> **Task to carry out**:
In the entries that follow, the first line to write out is the one containing "Task: Click the forward navigation arrow", and the last is the one containing "Viewport: 1152px width, 633px height.". Reproduce that stretch exactly, with nothing before or after it.
***** Exercise data
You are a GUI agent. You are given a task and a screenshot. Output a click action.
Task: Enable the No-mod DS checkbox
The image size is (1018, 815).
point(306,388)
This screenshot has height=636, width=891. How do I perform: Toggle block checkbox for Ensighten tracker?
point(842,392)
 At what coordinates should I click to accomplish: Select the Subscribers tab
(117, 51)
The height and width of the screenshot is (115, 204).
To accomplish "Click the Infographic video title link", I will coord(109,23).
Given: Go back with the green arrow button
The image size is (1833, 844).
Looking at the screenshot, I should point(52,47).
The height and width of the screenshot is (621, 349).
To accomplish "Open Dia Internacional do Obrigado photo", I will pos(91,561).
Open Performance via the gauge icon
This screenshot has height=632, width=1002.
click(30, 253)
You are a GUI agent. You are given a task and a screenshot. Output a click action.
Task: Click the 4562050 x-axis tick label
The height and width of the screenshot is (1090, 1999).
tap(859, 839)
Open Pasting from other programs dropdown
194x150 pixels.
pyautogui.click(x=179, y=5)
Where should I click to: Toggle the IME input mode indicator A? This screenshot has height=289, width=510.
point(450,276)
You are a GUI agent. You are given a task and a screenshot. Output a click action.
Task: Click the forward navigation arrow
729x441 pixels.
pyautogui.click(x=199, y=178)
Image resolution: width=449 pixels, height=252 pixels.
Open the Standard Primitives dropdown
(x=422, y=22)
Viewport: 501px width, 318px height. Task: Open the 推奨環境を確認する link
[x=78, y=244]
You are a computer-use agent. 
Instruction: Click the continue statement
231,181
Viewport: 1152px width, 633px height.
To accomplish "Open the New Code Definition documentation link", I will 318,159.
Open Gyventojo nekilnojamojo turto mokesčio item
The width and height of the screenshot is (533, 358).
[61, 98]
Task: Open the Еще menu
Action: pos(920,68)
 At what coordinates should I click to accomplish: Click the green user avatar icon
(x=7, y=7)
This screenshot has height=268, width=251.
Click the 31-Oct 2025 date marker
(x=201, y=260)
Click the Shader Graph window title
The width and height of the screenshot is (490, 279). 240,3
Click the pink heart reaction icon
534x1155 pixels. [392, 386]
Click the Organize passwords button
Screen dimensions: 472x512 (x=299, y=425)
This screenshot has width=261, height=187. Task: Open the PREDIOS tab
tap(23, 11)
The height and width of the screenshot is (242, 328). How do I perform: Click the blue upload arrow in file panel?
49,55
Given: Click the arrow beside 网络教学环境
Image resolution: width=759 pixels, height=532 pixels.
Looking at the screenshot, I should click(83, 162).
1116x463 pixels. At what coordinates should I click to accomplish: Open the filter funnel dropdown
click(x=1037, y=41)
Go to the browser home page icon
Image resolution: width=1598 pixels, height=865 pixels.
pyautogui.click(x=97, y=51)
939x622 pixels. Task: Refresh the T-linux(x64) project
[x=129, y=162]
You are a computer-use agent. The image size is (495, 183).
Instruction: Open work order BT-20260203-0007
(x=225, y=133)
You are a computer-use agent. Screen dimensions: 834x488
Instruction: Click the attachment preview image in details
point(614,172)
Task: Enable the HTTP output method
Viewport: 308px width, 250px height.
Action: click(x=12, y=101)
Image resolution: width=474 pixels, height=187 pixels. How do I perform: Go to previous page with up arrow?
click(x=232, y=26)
**********
> **Problem solution**:
Task: Click the forward navigation arrow
729x441 pixels.
pyautogui.click(x=199, y=178)
Image resolution: width=449 pixels, height=252 pixels.
Open the Standard Primitives dropdown
(x=422, y=22)
Viewport: 501px width, 318px height. Task: Open the 推奨環境を確認する link
[x=78, y=244]
You are a computer-use agent. 
Instruction: Click the continue statement
231,181
Viewport: 1152px width, 633px height.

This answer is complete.